I have configured several VDI solutions for up to 500 users with 24 disks or less with caching, tiering and pooling enabled. So we can easily create a 250-user RAID6 configuration with hot spares using the 16 disk slots on the C260 if we have the proper tiering, caching and virtual pooling capabilites that EMC’s Flare30 code provides. We should probably set up the SSDs as RAID10 for faster replica reads.
We only need disk space on the appliance for the replicas, linked clones and transient user metadata (swap, temp, etc). User documents, roaming profiles and streamed apps can reside on a separate NAS (CIFS share) using folder redirection. We need to keep the user’s stuff on a fully redundant backend array with disk-based backup and (self-serve) restore capabilities. Talk to your EMC rep for a fabulous solution that can provide you with all that!

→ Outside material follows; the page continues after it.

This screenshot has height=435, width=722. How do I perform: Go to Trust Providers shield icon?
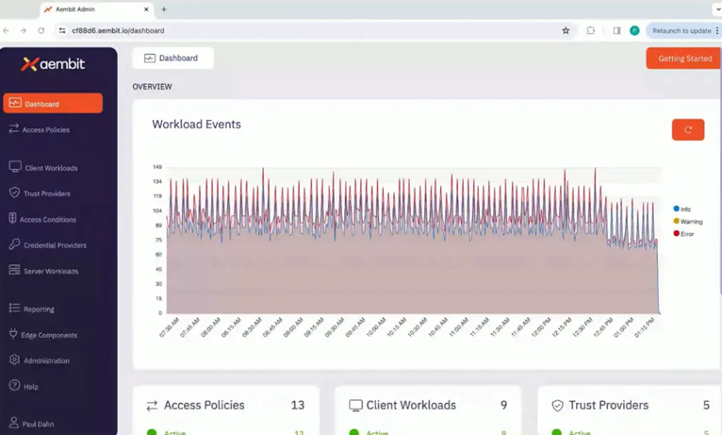pyautogui.click(x=14, y=192)
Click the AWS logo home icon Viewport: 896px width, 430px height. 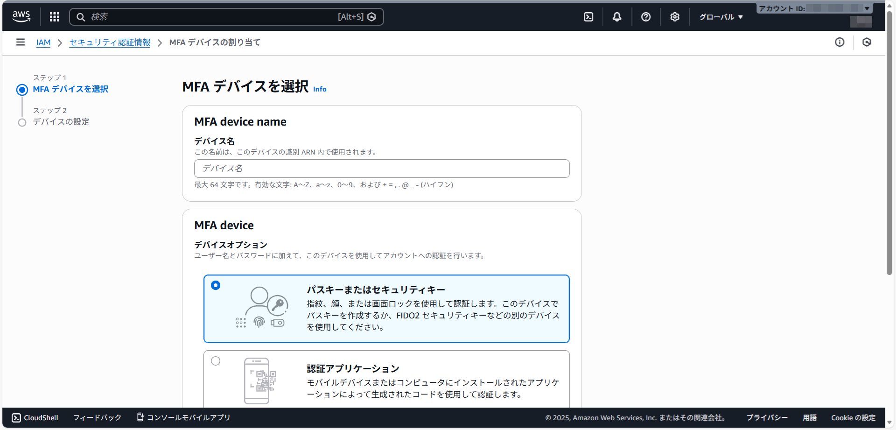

A typical VMware View session using PCoIP requires somewhere between 128kbps to 256kbps with less than 150ms latency to avoid major user complaints. Let’s take the high end of the range and double the bandwidth to ensure that everyone can browse facebook, youtube and flickr all at once. So 512kbps * 250 users * 75% concurrency = 96Mbps sustained. A 1GB ethernet connection wouldn’t even break a sweat. But UCS supports 10GB fabrics. Boom. Done. Further, remember that the storage is direct-attached on the UCS so no need to carve out bandwidth for a storage network (except for user data on the NAS which is not high priority traffic).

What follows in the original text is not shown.